→ DATA SHOWN:

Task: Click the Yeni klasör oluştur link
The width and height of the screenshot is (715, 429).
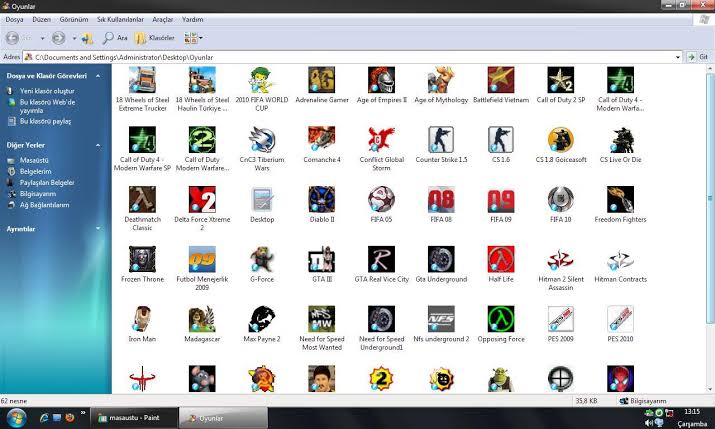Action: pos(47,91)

--

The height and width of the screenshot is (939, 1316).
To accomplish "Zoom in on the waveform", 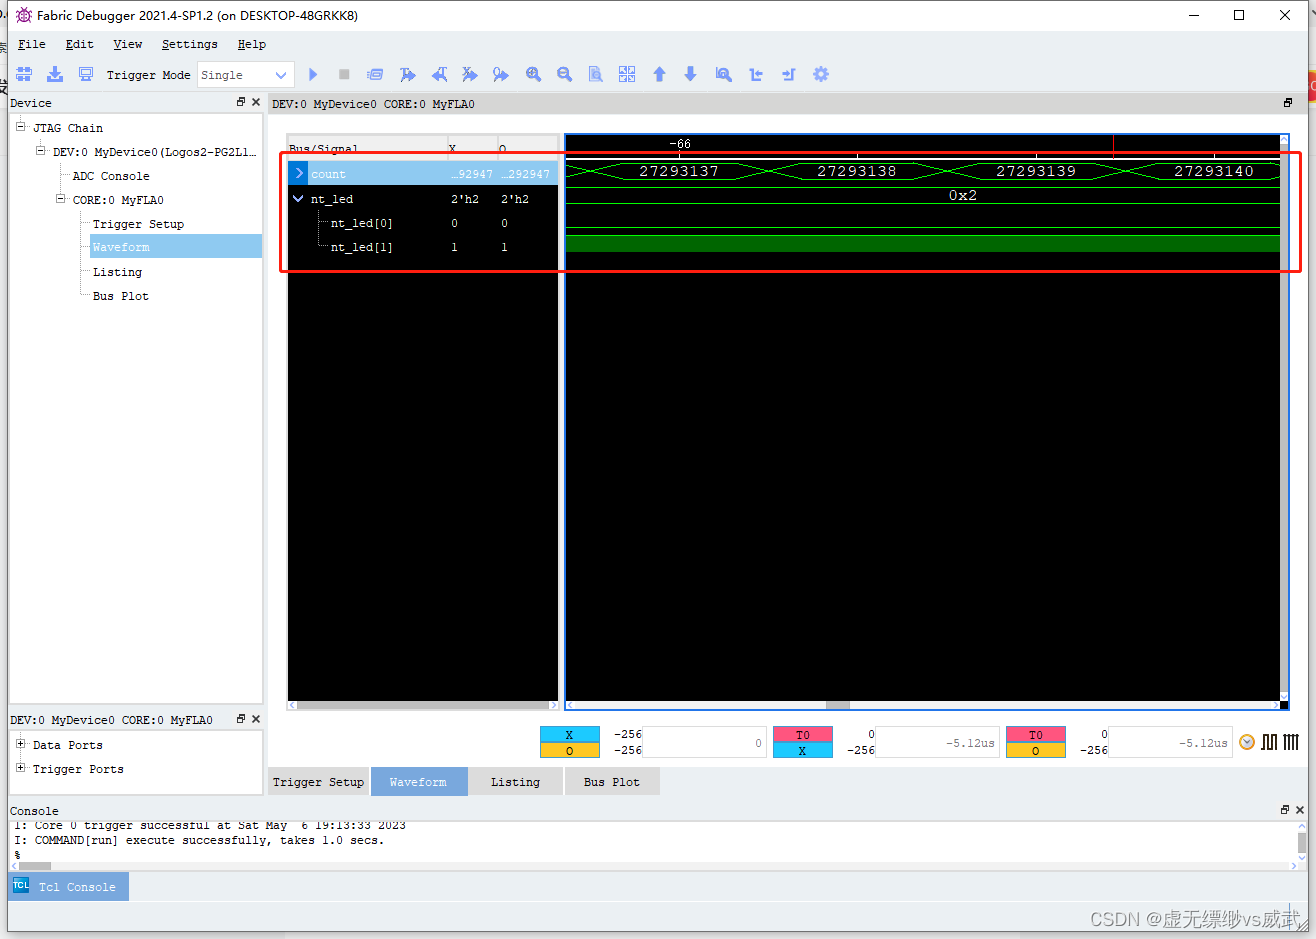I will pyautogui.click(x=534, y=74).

→ STATED GOAL: Convert the lines beginning with the line that contains "Task: Click the Yeni klasör oluştur link" and continuing through the line that contains "Action: pos(47,91)" into a JSON list of strings, one string per line, with blank lines omitted. Leave the pictures out of the answer.

→ CORRECT OUTPUT:
[
  "Task: Click the Yeni klasör oluştur link",
  "The width and height of the screenshot is (715, 429).",
  "Action: pos(47,91)"
]